Some of the standout features of the XZ-2 include a new 12-megapixel sensor and a 3-inch 920k dot tilting touchscreen display. While most of its competitors have similar or even better specifications, it would be unfair to just write off the XZ-2 based on specifications alone. For example, the Samsung EX2F has a faster lens compare to the XZ-2, while the Canon S110 has a longer reach of 120mm compared to the XZ-2's  focal length of 112mm. But when it comes to a good compact camera, specifications are not the only deciding factor; form, handling and actual shooting performance are all important. So join us as we give the XZ-2 a spin to determine if it is a worthy alternative to the various options available in the market right now. But before we begin, you might want to also be familiar with the competitive landscape that we've briefly summed up here.

 

Design and Handling

One thing you will notice about the XZ-2 is its size; it's bigger than its predecessor and some of its peers. Thus, you won’t be slipping this camera into your back pocket, though it is still smaller than an interchangeable lens camera. But due to its significant size, the XZ-2 felt solid and stable in our hands. While there's a fine line between between being too small for comfort and being too large for portability, we felt the XZ-2 managed to strike a good balance between comfortable handling and size.

Similar to the Olympus PEN series, there’s an interchangeable grip on the front of the camera. A thumb rest on the rear helps to further contribute to a firmer grip on the camera. Right between the lens barrel and the hand grip you have the Fn2 button as well as a lever.

The Fn2 Button and Lever 'Assistants'

Pressing the Fn2 button will let users scroll through the various settings that have been assigned to it, such as metering modes, AF modes and ISO settings. So if you have assigned five shortcuts, that means you will have to press the Fn2 button five times to get to the last function. We personally preferred to just assign one or two shortcuts to the button instead of having to repeatedly press the button to scroll through the various settings. Unfortunately Olympus isn't known for having simple user interfaces, so we suspect most users would rather assign more shortcuts instead of diving through a convoluted menu system (more on that in the following section).

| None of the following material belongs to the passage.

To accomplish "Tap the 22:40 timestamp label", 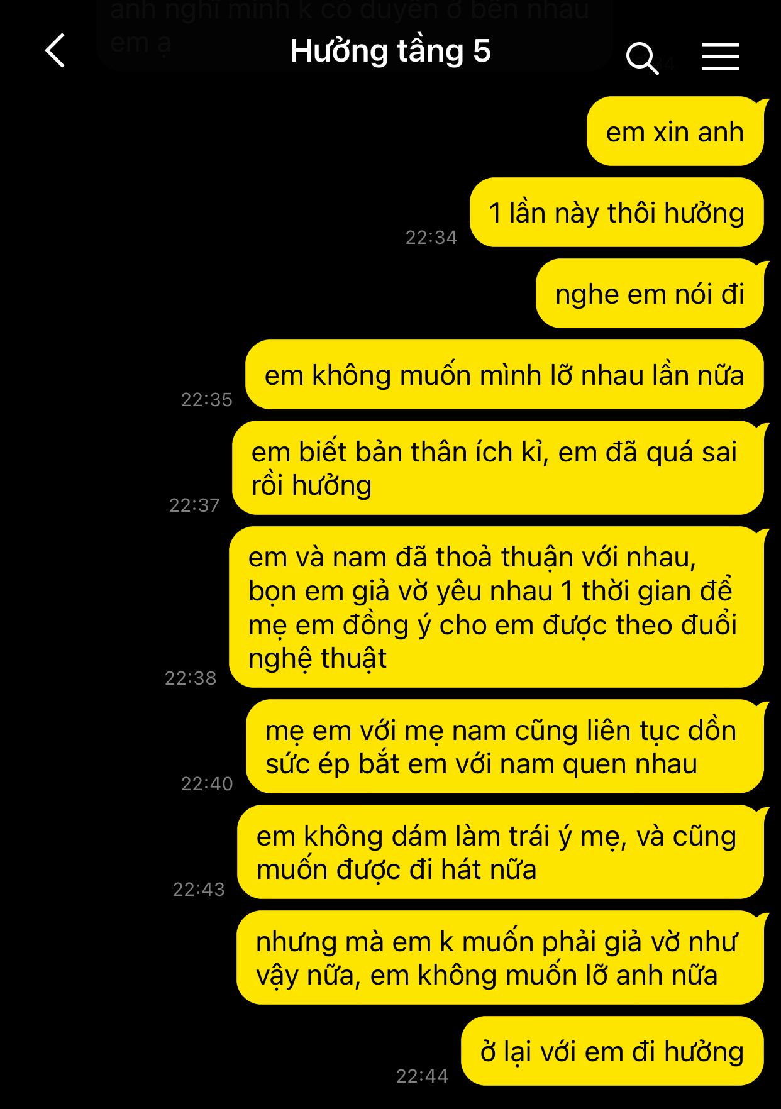I will tap(207, 784).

By default, there’s some tactile feedback or "clicking" when you rotate the lens ring. But by flicking the lever on the Fn2 button, the lens ring becomes free-rotating and you can either use it as a zoom lever or to manual focus on your subject. If you’re shooting in aperture priority mode for example, turning the lens ring will adjust the aperture. Once you have set the aperture, a quick flick of the lever will allow you to manually focus on your subject by using the lens ring as well. Since there’s not much "clicking" or tactile feedback when manual focus mode is enabled, this lets you rotate the ring smoothly and achieve your desired focus faster, especially handy in macro mode. 

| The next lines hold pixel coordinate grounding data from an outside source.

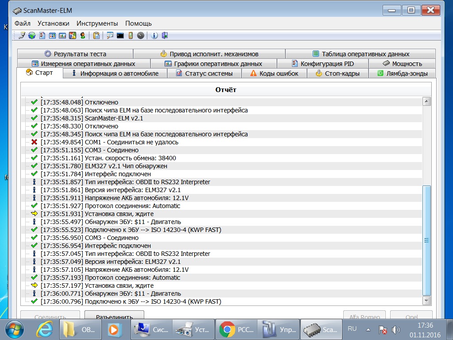The height and width of the screenshot is (340, 453).
Task: Click the magnifier search toolbar icon
Action: [x=110, y=35]
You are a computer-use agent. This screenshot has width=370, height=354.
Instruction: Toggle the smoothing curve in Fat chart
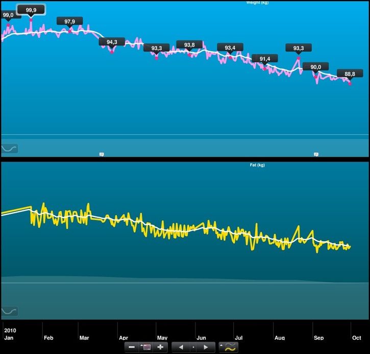coord(10,311)
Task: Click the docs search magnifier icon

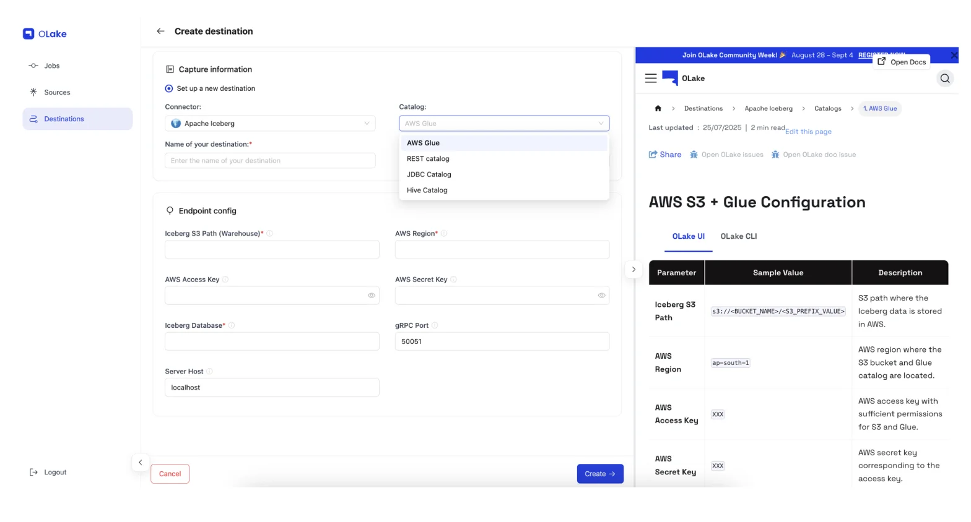Action: (944, 79)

This ability to achieve focus is similar to manual focusing on a DSLR, and will probably appeal to the more advanced shutterbug. We liked this implementation of the lens ring and found it very helpful to be able to adjust aperture and recompose the picture by quickly focusing on the subject. This feature, combined with the XZ-2's robust build, made it enjoyable to shoot with the XZ-2, until you have to adjust a setting through the complicated menu system that is.

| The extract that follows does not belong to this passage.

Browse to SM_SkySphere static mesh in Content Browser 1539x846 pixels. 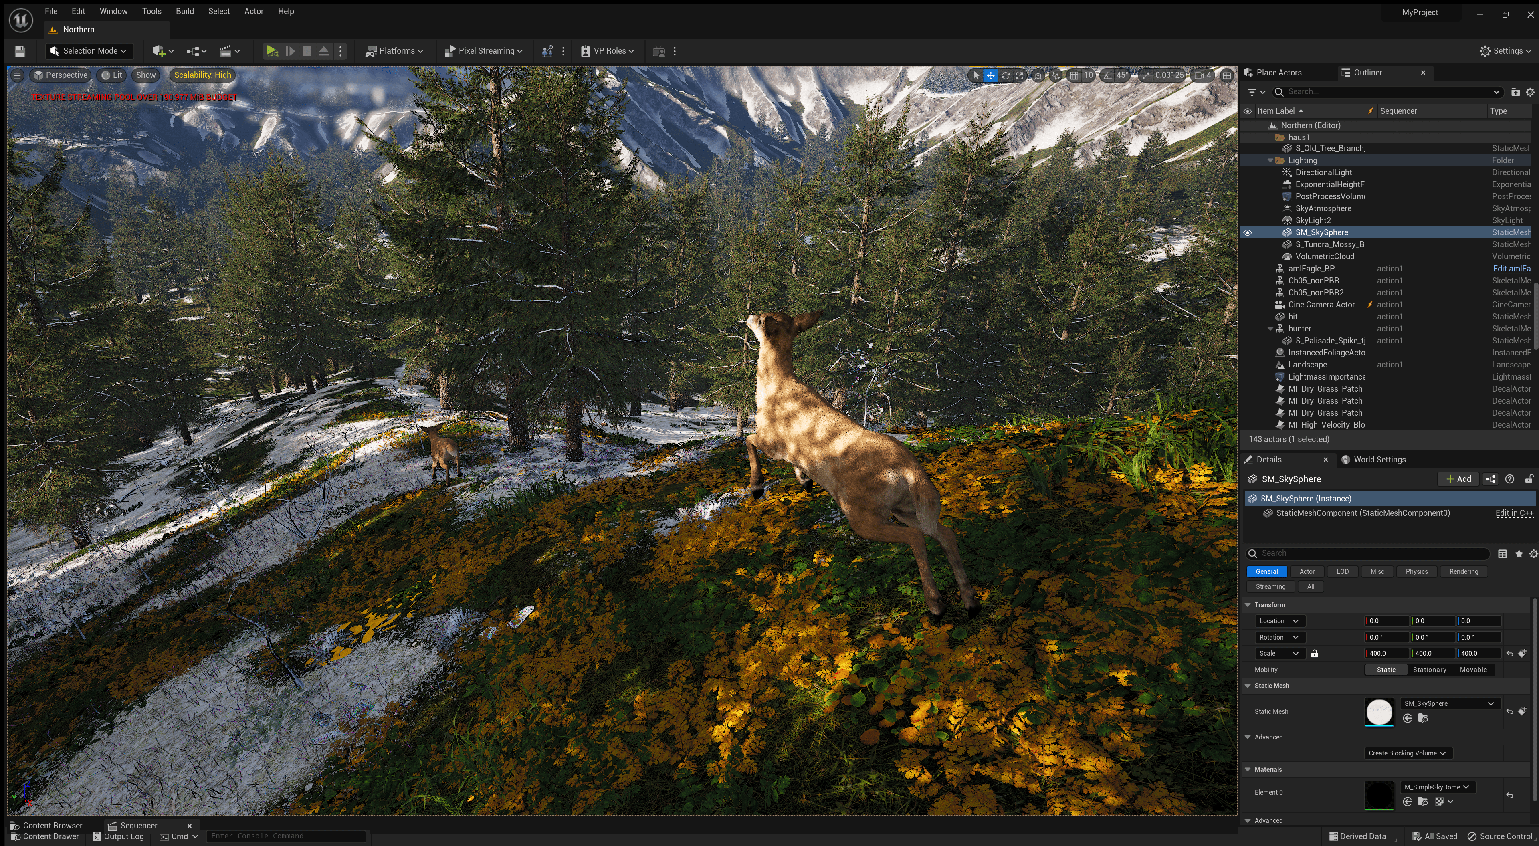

The Non-intuitive Menu System

So, why did we say the menu system is convoluted? The XZ-2 has three sub-menus that users will access in the midst of shooting; there's the basic shooting options, the advanced shooting options and one called the detailed camera options. Each sub-menu leads to another layer of sub-menus, and it isn't very clear which sub-menu leads to a specific setting or function. For example, in order to assign a shortcut function to the Fn2 button, we had to search through all three sub-menus before finding out that the function was located under the detailed camera options. Similarly, we thought ISO settings could be found under basic shooting options (in our opinion, adjusting ISO is a basic function), but it was also found under the detailed camera options. With three sub-menus to access during shooting, the shooting experience is less streamlined and might cause the average user to miss a shot in the midst of all that menu navigation.

Display and Other Design Aspects

On the rear of the camera you have the 3-inch 920k-dot LCD display which can be tilted upwards or downwards. Unfortunately the display doesn’t flip out sideways though. It was useful to be able to shoot overhead or low, though we found the Samsung EX2F's swiveling screen provided more creative options. The display is touch-enabled so users can set the focus point or even capture a shot by touching the screen. Oddly users can’t navigate menus by swiping on the screen, which left us looking silly after many attempts at navigation after snapping a shot.

Besides the display, there’s also the usual assortment of buttons for exposure compensation, drive mode and flash settings as well as the rear control wheel. Besides the Fn2 button on the front, there’s a Fn1 button on the rear too. However, the number of functions that can be assigned to this button is less, such as the ability to toggle the built-in 3-stop neutral density filter on and setting the Fn1 button as an AE lock button. There’s a video record button placed above the thumb rest, but its small size and placement makes it awkward to access. The XZ-2 has a built-in flash that pops straight out from the camera; there's no hinged support like the flash found on the Sony RX100, so the XZ-2's flash can only be used to fire straight ahead.

On the right of the camera you have the micro-HDMI port and the XZ-2’s proprietary port to connect the charging cable. Yes, this means that you can only charge the battery in-camera and unfortunately it’s not the ubiquitous micro-USB port, but a proprietary one. The XZ-2 also comes with a lens cap that doesn't really sit very well on the lens and will pop out if you happen to power up the camera while forgetting to remove the lens cap. If other advanced compacts can include an automatic lens cover, we don't see why the XZ-2 has to come with a lens cap that can be easily misplaced. Looking back, we had the same complaint for the XZ-1 and it's sad that Olympus hasn't improved on this simple design aspect.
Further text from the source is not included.